I would I therefore be right in assuming the Voltage will drop over the line (where no load is in play). However the Amps will always stay the same.

Also I have a quick question in regards to capacitors. I understand a capacitor is two conductive surfaces with a dielectric between to provide resistance. The Voltage builds up on one side and when it gets high enough to push through the resistance it does so. It is my understanding the toroid at the top of a Tesla coil is an over sized capacitor (correct me if I am wrong). The toroid is 1 surface, the atmosphere as the dielectric and the earth as the other surface. Now my question is what is the difference between a capacitor and a spark gap?

There's like a 99% chance that you won't see questions about a spark gap on the MCAT. Or if you did, they would explain it in the passage such that any questions you got would actually be critical reading questions (did you read the passage carefully) rather than actual physics knowledge questions.

Having said that, it sounds like your mental model of a capacitor is wrong. The point of a capacitor is to store charge. You mention the notion of the voltage "push[ing] through the resistance". Instead, in the circuits you're going to see on the MCAT, a capacitor will simply store up charge until the potential difference across the plates is high enough that it can't hold anymore. The current won't "push through", it will simply stop flowing to the capacitor.

Imagine a simple circuit with one battery, one resistor, and one capacitor. First, if the resistor and capacitor are hooked up in series: the current will "push through" the resistor, and the build up on the capacitor. Eventually the voltage drop across the capacitor will equal the voltage of the battery and current will stop flowing. At that point, the voltage drop across the resistor will be 0 (since V = IR for the resistor).

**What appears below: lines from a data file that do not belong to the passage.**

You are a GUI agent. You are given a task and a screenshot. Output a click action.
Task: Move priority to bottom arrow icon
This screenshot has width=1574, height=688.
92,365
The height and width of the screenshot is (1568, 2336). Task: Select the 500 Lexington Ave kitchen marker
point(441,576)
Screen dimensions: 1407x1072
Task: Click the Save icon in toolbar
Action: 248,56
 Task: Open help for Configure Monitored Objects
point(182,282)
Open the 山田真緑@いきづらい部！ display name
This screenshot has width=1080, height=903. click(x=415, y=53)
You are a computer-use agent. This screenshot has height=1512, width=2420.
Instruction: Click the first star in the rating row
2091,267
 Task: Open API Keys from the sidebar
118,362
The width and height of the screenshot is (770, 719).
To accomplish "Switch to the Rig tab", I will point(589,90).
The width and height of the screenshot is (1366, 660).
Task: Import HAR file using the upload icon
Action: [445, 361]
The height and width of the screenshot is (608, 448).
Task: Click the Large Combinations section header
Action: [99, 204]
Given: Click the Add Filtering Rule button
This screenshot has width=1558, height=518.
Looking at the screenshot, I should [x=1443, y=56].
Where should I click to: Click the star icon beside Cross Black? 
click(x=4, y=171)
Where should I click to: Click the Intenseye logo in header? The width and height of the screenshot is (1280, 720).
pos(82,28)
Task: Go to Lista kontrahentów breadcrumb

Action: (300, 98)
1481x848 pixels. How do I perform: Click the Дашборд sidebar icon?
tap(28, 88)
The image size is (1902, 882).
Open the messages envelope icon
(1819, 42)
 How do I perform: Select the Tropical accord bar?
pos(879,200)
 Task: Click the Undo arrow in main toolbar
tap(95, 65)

Next, if the resistor and capacitor are hooked up in parallel: the capacitor will slowly build up charge until it plateaus, at which point some current will still "leak" through the circuit by going through the resistor.

A spark gap would be sort of like a failed (maybe we could loosely say "shorted out" or "burned out") capacitor. A voltage difference builds up between the electrodes but then the air between breaks down into ions capable of carrying charge, and current starts flowing through the air. So instead of storing charge, the "plates" of the spark gap are now transmitting charge.